• **Job 1**: In the article on Rust runtime scheduling, what is pinning about?
• **Job 2**: Rewrite the passage of the article on Rust runtime scheduling that starts at "Most async runtimes" and ends after "a packet processor.", putting "trading engine" in place of "packet processor".

· runtime / scheduling / rust

Pinning vs scheduling: where Rust runtimes leave perf on the table

Async runtimes are excellent at one thing and indifferent at another. Knowing which is which is the difference between a clean p99 and an angry pager.

If you ask a Rust async runtime what it is good at, the honest answer is “moving futures between worker threads”. They have spent a decade getting brilliant at it. Work-stealing schedulers, low-overhead wakeups, careful cache prefetch on poll — the engineering is excellent. The problem is that “moving futures between worker threads” is precisely the wrong primitive when you care about NUMA. So you end up with a runtime that is fast at the thing that hurts you.

This post is about that gap, and what to do about it without rewriting your service.

Two different jobs

There are two related but distinct concerns hiding under the word “scheduling” in a typical Rust service.

Pinning is about where the work runs. It is a constraint: “this thread executes only on CPUs in node 0”, or “this future polls only on the worker bound to NIC 1”. Pinning is cheap to express, easy to verify, and entirely orthogonal to whether the work is sync or async.

Scheduling is about which work runs next. It is a policy: priorities, deadlines, queue disciplines, fairness, work stealing. Scheduling decides which of N runnable things gets the next CPU slice. Both kernel and userland make these decisions, often in conflict.

Most async runtimes implement scheduling beautifully and ignore pinning entirely. That is fine for a web service. It is not fine for a packet processor.

• **Data extract**:
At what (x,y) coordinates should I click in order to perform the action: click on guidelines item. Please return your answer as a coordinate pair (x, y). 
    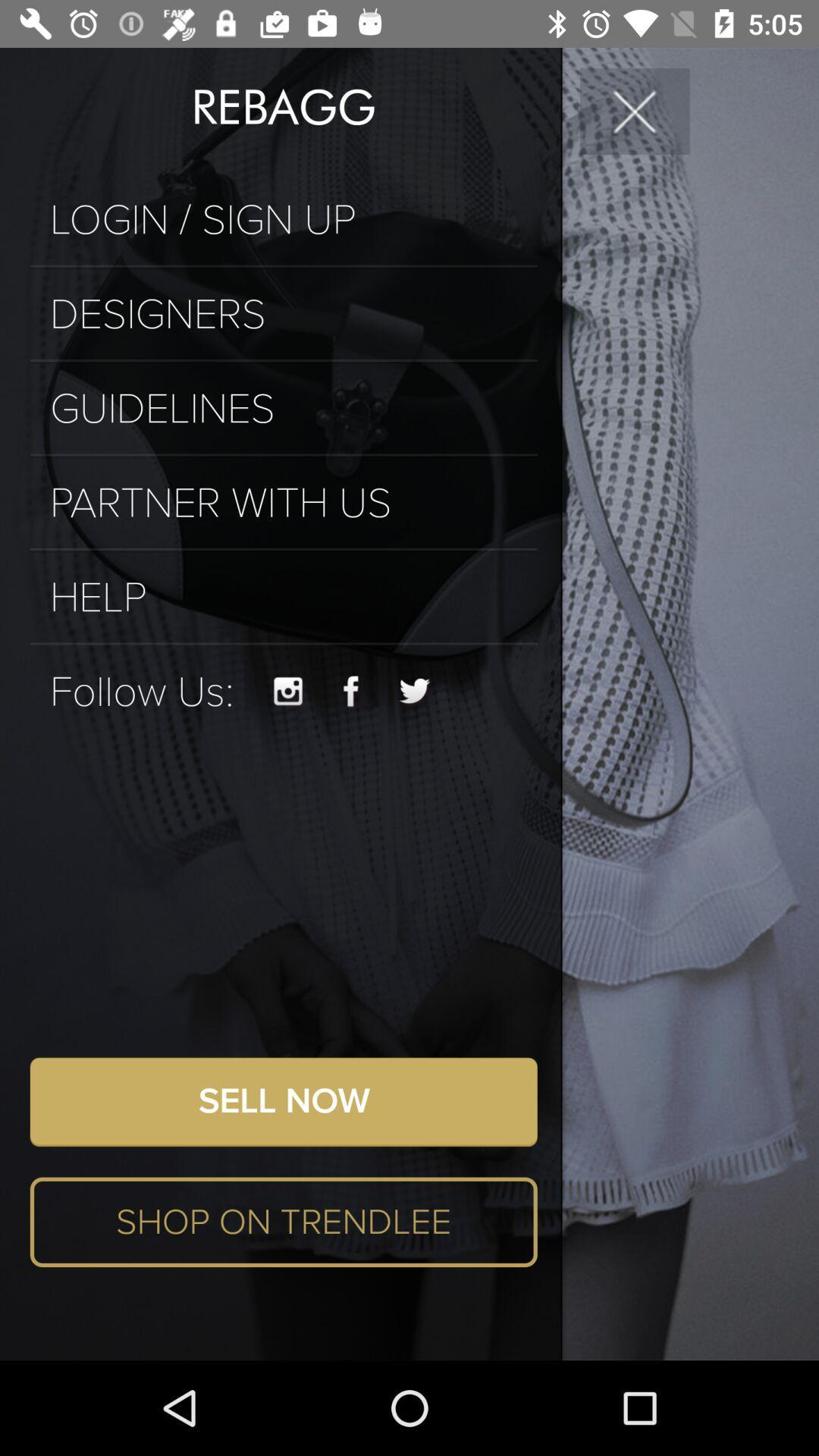
    Looking at the image, I should click on (284, 409).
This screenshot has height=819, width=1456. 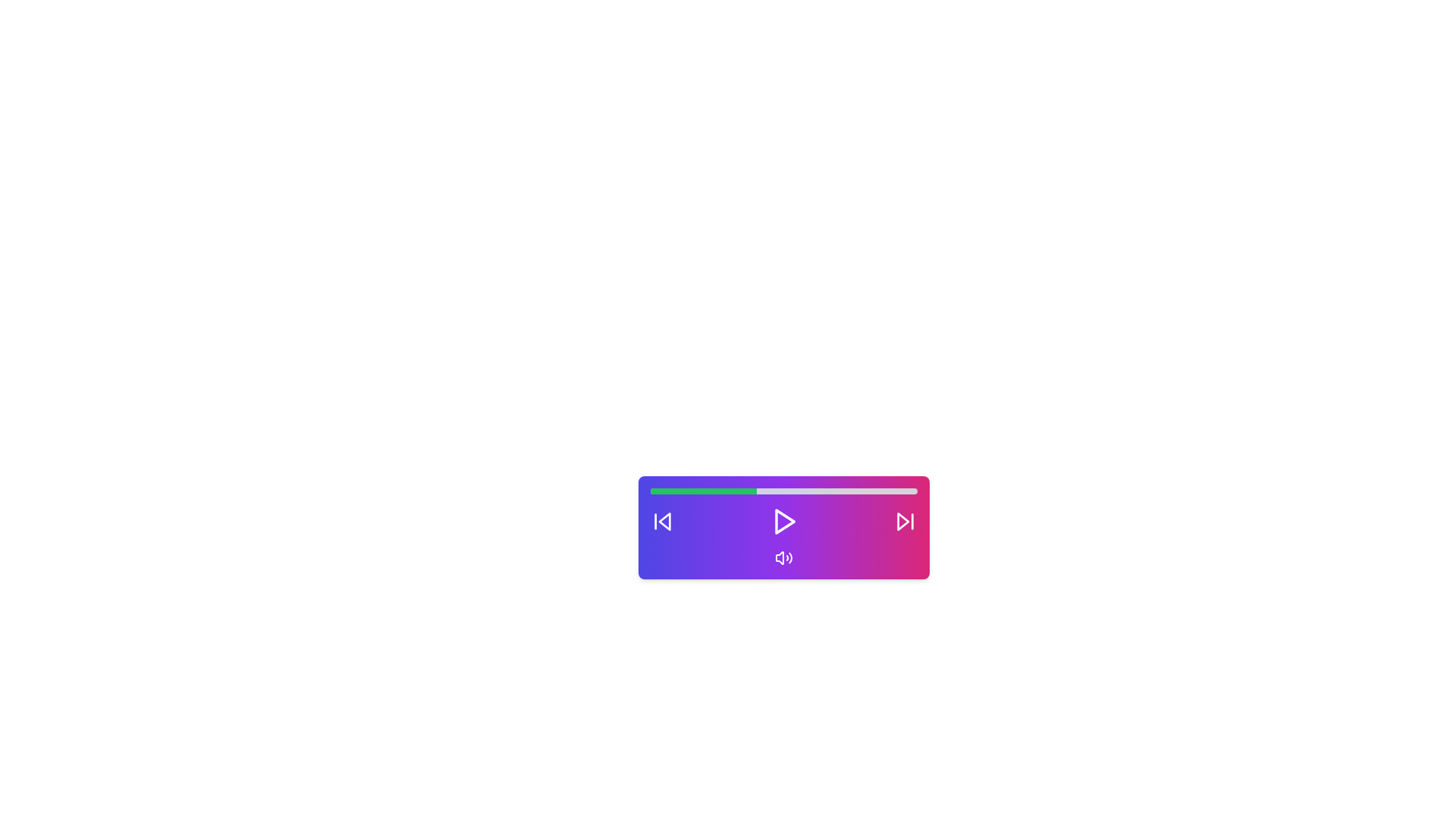 I want to click on the volume to 66 percent, so click(x=825, y=491).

• **Written solution 1**: Pinning is about where the work runs.

• **Written solution 2**:
Most async runtimes implement scheduling beautifully and ignore pinning entirely. That is fine for a web service. It is not fine for a trading engine.